Kinder unterscheiden sich zwar schon bei der Geburt erheblich, die Qualität früher Interaktionen mit den Erwachsenen ist jedoch entscheidend für deren Entwicklung. Konkret haben die beiden Bamberger Wissenschaftlerinnen Sabine Weinert (Entwicklungspsychologie) und Manja Attig (Psychologie) untersucht, ob die Eltern sich sensitiv verhielten, also die Bedürfnisse ihrer Kinder korrekt wahrnahmen und schnell und angemessen darauf reagieren konnten, weil Kinder nur so Vertrauen in ihre eigenen Fähigkeiten erwerben können.

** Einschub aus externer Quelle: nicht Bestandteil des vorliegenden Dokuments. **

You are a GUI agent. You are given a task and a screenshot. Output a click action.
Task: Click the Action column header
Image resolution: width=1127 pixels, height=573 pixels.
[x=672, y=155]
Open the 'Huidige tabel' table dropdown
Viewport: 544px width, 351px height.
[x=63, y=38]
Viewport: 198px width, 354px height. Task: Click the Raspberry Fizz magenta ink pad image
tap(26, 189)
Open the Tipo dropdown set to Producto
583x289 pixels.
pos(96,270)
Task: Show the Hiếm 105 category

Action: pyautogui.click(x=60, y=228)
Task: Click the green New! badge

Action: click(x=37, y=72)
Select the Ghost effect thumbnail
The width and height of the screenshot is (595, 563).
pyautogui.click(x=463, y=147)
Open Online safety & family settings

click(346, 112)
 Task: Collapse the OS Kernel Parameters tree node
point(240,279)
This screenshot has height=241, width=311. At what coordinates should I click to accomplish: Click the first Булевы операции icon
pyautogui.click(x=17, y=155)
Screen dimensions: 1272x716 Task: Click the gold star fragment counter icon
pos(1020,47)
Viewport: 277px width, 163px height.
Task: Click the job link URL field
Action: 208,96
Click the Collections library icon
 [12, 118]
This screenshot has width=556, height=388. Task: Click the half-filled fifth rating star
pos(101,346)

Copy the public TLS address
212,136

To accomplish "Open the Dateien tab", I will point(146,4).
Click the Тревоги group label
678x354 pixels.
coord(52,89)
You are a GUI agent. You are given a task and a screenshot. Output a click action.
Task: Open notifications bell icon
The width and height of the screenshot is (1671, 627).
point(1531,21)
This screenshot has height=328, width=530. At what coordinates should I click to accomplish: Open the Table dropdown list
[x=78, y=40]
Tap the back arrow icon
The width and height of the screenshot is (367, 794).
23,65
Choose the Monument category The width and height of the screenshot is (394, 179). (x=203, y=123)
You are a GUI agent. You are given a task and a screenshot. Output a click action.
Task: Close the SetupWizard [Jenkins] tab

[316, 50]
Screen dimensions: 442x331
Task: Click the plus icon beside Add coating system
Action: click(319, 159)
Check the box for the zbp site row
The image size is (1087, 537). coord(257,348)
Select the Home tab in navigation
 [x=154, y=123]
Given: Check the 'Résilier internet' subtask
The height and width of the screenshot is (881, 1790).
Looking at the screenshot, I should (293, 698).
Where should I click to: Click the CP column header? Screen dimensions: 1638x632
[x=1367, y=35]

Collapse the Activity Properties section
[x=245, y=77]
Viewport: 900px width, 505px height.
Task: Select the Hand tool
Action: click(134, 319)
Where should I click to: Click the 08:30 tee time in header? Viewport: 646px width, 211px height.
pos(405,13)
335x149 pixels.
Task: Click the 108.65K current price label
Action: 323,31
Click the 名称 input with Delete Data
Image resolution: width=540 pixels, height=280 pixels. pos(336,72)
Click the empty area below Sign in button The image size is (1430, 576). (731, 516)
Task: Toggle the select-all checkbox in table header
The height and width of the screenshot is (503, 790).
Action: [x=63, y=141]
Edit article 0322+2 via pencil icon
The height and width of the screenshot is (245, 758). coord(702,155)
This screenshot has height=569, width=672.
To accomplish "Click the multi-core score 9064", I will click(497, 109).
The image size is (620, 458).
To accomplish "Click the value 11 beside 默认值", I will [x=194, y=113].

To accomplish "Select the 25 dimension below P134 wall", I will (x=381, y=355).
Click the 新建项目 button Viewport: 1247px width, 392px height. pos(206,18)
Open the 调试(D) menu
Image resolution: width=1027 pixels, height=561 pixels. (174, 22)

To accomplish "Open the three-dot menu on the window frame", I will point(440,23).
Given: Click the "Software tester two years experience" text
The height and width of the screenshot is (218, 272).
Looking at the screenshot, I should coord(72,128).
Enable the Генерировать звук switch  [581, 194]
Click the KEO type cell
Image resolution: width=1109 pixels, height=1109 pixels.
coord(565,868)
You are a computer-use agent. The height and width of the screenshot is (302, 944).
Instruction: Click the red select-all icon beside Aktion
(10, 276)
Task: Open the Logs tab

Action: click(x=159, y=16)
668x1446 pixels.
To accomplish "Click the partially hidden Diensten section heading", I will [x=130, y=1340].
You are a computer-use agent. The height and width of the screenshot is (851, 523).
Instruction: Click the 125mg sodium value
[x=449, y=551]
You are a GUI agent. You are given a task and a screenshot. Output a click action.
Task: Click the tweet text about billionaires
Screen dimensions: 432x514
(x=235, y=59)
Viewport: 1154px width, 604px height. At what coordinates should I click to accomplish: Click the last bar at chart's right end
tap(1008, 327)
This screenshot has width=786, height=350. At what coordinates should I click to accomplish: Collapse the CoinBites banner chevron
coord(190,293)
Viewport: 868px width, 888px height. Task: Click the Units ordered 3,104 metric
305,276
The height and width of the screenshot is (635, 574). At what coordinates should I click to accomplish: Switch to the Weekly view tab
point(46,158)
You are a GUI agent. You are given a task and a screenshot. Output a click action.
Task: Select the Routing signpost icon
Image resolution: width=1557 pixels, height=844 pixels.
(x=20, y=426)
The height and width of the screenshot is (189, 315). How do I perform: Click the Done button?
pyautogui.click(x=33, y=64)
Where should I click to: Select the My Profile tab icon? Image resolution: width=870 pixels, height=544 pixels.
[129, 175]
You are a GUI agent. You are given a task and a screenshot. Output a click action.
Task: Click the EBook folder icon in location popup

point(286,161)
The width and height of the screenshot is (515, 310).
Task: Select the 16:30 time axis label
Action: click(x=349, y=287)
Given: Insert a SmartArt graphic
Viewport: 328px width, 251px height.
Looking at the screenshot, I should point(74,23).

Einbezogen ist auch das emotional unterstützende Verhalten der Eltern und deren Eingehen auf emotionale Signale. Das anregende Elternverhalten umfasst entwicklungsförderliche, an das Verhalten und die Entwicklung des Kindes angepasste Hinweise, Anregungen und Aufmerksamkeitslenkung bei der Auseinandersetzung mit der Welt.

Wie Eltern ihr anregendes Verhalten zeigen, ist unterschiedlich. Die einen legen mehr Wert auf sprachliche Anregungen, andere mehr auf emotionale Unterstützung, eine weitere Gruppe von Eltern schaut Bilderbücher mit ihrem Kind an. Natürlich gibt es auch Eltern, deren Verhalten durch viele entwicklungsförderliche Merkmale gekennzeichnet ist, andere zeigen nur einzelne. Für die Videos bekamen die teilnehmenden Eltern (vorwiegend Mütter) Spielmaterialien und wurden gebeten, acht bis zehn Minuten so wie sonst auch mit ihrem Kind zu spielen.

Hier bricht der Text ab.